Thursday, March 17, 2011

St. Patty's Day in New York

We barely saw them from Vanderbilt and Forty-Second, the multitudinous in green on each others' shoulders cheering the marching band skirling in skirts; and a man in a revolutionary war costume brought a flintlock blunderbuss out in the sun, the only sunny day the saint of no snakes has had in these parts in many years: always those girls scantily clad and kicking in the cold, not to feel badly for them. Who doesn't love a parade?

In Grand Central they wore green hats, shoes, masks; always these were people who never come to the city for any purpose ever but St. Patrick's day or a wedding; more obvious even than the Catholics with their ashes on a certain Wednesday (probably the dying-est tradition in New York)are these well scrubbed suburban visitors, looking vigorous and lost.

They say the crowds were thick on Fifth Avenue.

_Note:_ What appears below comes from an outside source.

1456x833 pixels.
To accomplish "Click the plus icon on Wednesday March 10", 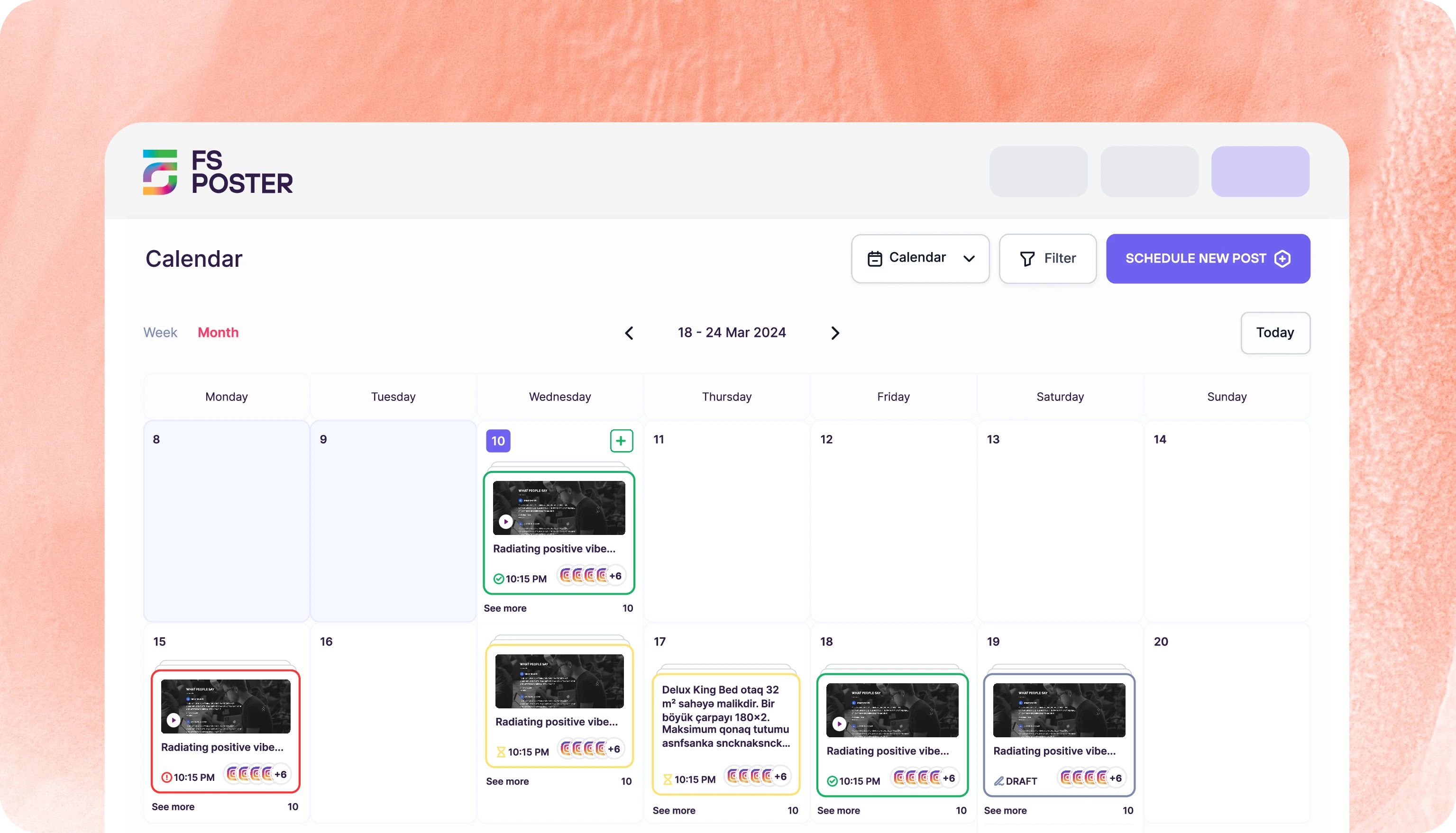I will (622, 441).
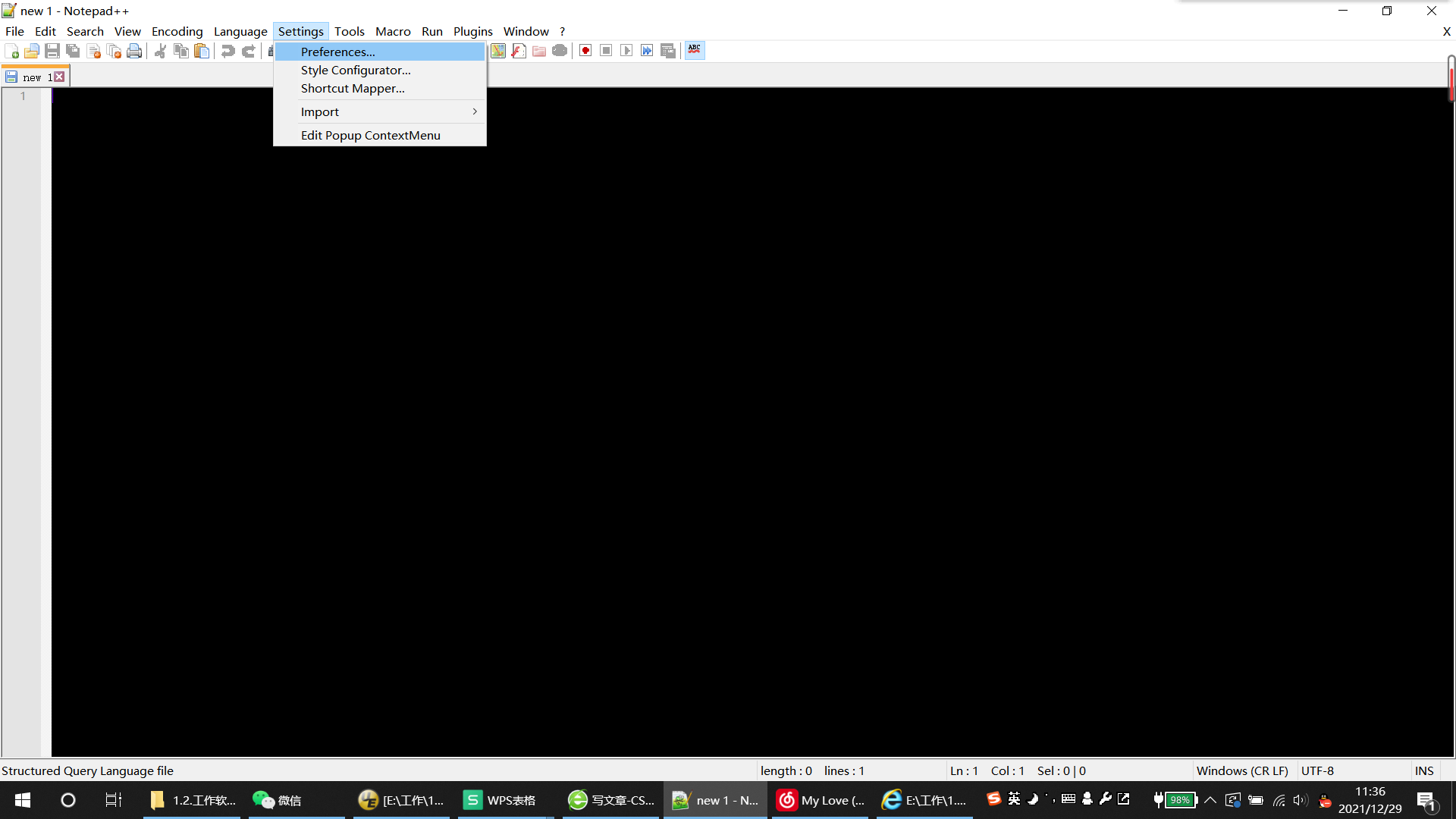Click the Run macro multiple times icon

[647, 51]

And little seemed to trouble passersby less than the lone young woman asking alms for Japan.

There seems to be some sense that the Japanese, however this might be horrific, are expected to take care of this themselves and they know it, and this is why they have not been forthcoming about the forthcoming meltdowns.

Nine dash oh quake, 30 foot water wave, three, many meltdowns perhaps now in progress at Fukushima. Tens of thousands lost already in totally destroyed seaside towns along the northeast coast of Japan. Americans advised to stay fifty miles from the tidally compromised, coolant-deprived reactors as attempts to slow meltdowns becomes more and more makeshift and outlandish. Choppers drop water as if to put out a forest fire but this is no forest fire, it is eternal flame compared to forest fire and requires many many times more water than any chopper can drop.

Late news tonight, power restored to one of the plants but that doesn't mean they have anything left to turn on. But with power in the area, they may be able to get some real work done.

Fifth Avenue runs a long way uptown. Following it you can end up heading straight up the Hudson Valley and eventually after that you might get to a town called Buchanan 25 miles north and there'd be an outdated nuclear plant looking dirty and rundown and apparently near faultlines this writer never knew of and now the very Governor of the Empire State wants Indian Point decertified and shut down.

The plant supplies less than twelve percent of the NYC's electric and we're thinking the gubnah should have our support.